DIRECTIONS>
Your answer must be every line of the data below that holds the string "left", copied exactly.

Saved data entries:
- - - - - - -
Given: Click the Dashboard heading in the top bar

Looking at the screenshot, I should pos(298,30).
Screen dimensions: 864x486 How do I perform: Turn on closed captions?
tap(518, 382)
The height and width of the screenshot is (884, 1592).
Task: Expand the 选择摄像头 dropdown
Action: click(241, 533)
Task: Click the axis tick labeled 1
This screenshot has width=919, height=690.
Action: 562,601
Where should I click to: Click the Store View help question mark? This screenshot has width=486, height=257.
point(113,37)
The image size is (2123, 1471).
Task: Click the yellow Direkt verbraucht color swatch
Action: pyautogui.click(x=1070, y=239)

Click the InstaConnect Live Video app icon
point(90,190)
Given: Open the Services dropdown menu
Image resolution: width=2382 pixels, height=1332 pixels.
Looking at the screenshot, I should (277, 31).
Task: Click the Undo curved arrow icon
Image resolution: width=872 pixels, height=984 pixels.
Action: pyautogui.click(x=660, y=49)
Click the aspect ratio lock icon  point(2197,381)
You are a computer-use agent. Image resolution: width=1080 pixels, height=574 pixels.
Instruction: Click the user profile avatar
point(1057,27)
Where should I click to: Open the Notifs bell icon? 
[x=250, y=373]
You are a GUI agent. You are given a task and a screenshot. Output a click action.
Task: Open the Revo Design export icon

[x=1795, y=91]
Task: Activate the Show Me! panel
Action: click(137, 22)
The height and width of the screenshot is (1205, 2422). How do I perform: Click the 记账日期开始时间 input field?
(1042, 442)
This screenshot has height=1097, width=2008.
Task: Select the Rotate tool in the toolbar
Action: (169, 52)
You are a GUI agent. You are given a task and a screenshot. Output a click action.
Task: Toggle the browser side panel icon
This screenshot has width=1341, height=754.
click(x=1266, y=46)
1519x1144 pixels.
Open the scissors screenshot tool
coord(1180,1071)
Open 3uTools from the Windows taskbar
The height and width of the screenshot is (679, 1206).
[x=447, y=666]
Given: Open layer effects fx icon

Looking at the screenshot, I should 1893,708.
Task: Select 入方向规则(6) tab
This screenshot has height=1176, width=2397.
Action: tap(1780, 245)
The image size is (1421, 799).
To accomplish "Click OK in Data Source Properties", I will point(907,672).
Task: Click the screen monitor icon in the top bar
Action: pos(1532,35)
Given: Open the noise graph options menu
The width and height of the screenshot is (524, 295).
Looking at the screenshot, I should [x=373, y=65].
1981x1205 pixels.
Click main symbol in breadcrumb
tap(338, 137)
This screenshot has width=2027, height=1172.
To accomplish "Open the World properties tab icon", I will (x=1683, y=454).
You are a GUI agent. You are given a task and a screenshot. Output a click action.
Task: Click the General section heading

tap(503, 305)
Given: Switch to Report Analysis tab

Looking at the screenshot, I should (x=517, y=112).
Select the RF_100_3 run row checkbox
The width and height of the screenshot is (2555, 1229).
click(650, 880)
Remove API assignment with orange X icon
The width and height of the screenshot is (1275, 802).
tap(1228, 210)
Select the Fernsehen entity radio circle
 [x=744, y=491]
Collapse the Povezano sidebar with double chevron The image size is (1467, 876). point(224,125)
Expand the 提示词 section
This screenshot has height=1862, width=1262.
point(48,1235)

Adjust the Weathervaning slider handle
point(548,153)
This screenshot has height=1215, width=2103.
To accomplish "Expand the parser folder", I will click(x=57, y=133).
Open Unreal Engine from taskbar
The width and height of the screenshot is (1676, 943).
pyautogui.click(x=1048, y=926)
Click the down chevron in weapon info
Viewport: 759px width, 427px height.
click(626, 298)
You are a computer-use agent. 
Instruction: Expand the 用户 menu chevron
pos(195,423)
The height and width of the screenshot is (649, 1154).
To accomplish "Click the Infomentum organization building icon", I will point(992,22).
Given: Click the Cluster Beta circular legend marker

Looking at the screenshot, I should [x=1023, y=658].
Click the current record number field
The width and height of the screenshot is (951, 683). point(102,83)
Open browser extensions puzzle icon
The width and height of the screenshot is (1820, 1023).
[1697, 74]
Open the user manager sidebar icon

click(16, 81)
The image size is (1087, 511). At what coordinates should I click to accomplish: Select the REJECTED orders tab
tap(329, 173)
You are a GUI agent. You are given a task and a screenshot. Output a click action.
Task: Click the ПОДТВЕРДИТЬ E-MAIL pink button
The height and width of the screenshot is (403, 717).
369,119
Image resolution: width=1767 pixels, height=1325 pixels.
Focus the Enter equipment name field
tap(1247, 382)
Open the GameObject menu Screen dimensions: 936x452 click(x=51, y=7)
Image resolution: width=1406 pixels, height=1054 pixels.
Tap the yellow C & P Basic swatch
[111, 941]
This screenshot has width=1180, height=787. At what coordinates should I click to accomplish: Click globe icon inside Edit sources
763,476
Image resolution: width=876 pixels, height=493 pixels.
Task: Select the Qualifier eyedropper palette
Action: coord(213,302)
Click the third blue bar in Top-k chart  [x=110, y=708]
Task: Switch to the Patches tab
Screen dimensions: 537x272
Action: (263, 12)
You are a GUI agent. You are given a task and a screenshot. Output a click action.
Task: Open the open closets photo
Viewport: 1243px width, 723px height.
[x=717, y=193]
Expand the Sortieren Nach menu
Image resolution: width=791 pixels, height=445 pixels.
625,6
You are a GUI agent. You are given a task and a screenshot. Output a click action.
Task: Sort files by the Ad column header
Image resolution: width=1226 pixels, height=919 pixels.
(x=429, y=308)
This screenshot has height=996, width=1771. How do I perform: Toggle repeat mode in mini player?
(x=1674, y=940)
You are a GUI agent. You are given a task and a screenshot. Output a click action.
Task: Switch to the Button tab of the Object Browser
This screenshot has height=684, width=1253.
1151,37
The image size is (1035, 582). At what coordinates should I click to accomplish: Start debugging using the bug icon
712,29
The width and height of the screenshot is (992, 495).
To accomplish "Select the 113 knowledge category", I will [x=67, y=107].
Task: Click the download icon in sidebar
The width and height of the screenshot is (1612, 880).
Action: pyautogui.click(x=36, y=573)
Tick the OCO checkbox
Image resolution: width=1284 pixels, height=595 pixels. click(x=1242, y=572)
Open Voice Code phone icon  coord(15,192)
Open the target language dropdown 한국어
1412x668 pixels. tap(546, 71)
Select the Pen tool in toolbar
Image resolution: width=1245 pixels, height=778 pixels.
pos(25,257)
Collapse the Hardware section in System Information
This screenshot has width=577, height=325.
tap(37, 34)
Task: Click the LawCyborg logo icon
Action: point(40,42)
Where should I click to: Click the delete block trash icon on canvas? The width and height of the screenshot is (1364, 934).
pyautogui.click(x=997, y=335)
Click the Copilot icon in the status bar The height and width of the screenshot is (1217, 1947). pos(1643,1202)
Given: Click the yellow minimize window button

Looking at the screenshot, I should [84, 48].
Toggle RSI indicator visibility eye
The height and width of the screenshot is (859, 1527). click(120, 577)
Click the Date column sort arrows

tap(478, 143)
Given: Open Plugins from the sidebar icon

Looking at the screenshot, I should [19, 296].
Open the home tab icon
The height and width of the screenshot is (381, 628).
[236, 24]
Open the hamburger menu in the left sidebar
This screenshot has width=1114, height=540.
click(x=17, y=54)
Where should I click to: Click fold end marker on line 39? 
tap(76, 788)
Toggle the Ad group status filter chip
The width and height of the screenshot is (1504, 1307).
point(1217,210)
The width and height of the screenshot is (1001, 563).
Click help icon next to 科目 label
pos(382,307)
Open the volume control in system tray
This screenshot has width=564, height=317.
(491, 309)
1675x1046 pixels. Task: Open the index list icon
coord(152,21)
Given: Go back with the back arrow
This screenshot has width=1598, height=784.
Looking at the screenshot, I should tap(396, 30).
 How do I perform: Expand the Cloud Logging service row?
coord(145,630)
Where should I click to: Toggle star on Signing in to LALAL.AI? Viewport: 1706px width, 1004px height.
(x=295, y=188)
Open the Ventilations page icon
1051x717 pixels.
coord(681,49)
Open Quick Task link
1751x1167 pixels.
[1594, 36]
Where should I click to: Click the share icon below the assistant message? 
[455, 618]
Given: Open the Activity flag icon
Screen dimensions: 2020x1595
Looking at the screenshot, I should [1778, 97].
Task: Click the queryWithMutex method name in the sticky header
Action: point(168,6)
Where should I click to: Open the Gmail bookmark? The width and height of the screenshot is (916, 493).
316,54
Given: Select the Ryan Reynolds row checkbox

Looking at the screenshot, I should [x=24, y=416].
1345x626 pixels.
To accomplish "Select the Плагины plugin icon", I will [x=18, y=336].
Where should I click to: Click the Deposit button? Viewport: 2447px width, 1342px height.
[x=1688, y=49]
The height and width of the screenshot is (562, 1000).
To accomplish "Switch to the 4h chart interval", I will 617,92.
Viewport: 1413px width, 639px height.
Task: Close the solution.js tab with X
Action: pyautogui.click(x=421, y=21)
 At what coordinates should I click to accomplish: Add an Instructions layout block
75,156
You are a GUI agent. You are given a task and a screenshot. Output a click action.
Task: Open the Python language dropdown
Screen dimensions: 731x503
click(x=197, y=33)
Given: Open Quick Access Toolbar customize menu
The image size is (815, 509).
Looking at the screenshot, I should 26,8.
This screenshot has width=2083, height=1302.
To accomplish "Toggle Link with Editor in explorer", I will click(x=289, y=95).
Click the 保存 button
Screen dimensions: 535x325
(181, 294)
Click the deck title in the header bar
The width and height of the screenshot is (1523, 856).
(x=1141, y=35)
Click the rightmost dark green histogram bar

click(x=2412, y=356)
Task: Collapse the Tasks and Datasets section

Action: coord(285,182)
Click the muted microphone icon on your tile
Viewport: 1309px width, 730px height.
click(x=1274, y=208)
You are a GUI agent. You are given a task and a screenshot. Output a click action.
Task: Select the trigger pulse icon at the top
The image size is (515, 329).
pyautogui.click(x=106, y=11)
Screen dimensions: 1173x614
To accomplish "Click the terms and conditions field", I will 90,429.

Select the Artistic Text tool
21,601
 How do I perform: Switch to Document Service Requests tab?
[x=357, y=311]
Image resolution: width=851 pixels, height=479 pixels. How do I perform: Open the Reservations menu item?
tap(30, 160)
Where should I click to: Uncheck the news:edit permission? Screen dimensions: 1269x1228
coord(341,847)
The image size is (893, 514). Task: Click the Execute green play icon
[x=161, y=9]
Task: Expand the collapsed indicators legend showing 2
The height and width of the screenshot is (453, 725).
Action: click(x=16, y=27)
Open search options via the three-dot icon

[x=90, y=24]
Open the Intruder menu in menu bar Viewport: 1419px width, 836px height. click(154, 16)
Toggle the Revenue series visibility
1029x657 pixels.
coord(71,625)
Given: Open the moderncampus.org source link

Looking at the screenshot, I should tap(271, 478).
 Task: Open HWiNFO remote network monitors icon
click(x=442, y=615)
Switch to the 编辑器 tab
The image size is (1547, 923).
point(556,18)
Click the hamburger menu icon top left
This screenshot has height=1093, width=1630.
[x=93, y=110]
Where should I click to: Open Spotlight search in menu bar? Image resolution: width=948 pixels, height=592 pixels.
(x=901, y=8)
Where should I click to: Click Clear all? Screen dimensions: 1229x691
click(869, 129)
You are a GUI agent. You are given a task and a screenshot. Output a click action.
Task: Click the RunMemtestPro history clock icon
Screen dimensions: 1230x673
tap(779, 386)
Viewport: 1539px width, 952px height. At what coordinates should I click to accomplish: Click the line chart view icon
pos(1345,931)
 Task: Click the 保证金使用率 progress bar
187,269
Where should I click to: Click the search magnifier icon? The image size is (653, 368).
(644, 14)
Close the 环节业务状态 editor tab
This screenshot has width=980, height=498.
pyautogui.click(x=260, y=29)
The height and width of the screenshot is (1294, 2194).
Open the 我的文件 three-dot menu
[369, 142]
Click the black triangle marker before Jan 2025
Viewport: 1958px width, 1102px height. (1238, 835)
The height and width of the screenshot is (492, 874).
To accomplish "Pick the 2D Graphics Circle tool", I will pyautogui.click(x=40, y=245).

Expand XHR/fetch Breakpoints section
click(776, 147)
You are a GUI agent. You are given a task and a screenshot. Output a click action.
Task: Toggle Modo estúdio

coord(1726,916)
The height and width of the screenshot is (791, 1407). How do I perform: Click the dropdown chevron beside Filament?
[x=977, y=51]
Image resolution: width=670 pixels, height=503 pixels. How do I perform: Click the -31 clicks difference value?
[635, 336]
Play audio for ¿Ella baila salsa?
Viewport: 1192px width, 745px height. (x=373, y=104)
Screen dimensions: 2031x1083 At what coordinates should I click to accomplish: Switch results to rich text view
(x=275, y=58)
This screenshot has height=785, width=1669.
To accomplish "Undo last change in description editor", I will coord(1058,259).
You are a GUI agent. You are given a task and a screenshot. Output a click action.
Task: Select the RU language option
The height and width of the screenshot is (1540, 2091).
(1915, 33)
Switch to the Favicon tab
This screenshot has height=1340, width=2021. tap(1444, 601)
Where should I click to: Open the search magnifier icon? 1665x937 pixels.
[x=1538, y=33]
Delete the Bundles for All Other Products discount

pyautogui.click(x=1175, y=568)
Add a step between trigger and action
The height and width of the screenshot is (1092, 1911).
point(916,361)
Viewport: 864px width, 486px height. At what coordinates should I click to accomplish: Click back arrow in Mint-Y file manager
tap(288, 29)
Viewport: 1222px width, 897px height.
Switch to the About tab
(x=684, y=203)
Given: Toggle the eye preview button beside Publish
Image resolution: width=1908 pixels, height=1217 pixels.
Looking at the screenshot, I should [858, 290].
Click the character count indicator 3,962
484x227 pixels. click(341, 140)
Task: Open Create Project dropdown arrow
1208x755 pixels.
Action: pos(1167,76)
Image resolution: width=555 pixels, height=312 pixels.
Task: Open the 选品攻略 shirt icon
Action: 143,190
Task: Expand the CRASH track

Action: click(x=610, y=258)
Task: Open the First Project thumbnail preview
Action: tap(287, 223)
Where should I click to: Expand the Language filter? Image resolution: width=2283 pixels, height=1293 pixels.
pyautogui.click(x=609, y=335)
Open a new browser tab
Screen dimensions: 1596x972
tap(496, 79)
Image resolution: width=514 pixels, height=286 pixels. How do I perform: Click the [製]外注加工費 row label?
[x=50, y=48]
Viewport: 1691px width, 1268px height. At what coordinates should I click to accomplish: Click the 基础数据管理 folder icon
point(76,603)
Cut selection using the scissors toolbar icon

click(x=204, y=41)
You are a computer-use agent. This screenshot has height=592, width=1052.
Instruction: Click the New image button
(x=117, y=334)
- - - - - - -
COMPLETED EXERCISE>
Open the hamburger menu in the left sidebar
Click the hamburger menu icon top left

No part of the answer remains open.